Our commiserations to Royal’s Jon Boyton and his partner Ed Rutherford of Elmbridge Canoe Club after a valiant but ultimately unsuccessful bid to qualify their K2 for the 1,000m event at London.
The pair came sixth in the semi at the European Olympic Qualifying Regatta in Poznan, needing a third place or better to reach the final. Their time was some 3.5 seconds adrift of the Norwegians’ winning time.
On the bright side, both paddlers are young and talented and have many years in the sport ahead of them.
Writing on Twitter, Ed said: “Disappointed with our performance today, hoped for more but tough conditions and competitors got in the way. Ah well, always next time!”
Our congratulations to Britain’s paracanoeists competing in Poland!
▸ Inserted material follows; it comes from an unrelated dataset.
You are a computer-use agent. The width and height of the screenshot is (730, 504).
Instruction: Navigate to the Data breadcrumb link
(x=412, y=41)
Royal Canoe Club’s Patrick Mahoney has won a bronze medal in the men’s V1 LTA at the Paracanoe World Championships in Poznan. Pat’s third place followed a gold medal for both Jeanette Chippington in the women’s V1 LTA and Dan Hopwood in the men’s V1 A class.
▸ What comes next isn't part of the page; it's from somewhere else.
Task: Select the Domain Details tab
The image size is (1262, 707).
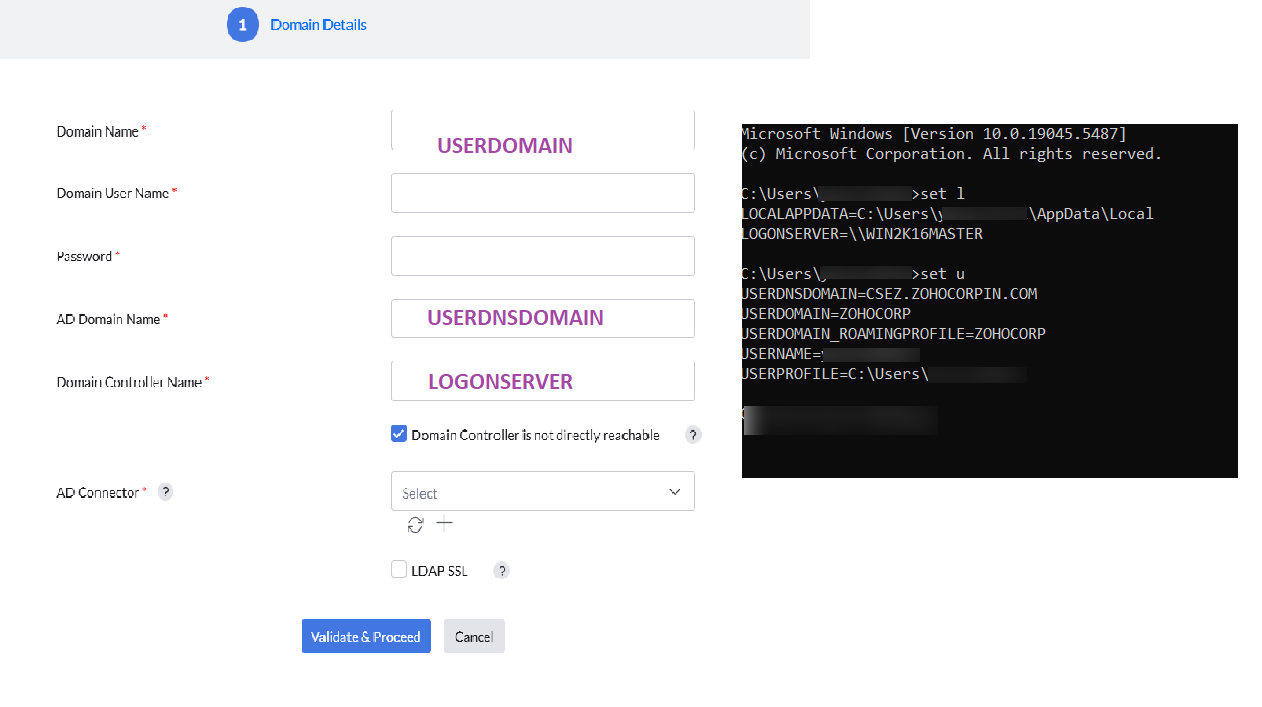Action: click(318, 24)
Dan, a former paratrooper, was widely seen as favourite in the 200m outrigger class. A canoeist from Trentham Canoe Club in Staffordshire, his times so far this season have been the quickest anywhere in the world.
British paracanoe team manager Steve Harris, himself a former member of the Armed Forces, had expressed huge confidence in the team after running a series of talent identification days at military rehabilitation centres.
Dan started canoeing in 2005 and is coached by John Court, well known in slalom circles as one of the driving forces behind ten-times World Champion Richard Fox.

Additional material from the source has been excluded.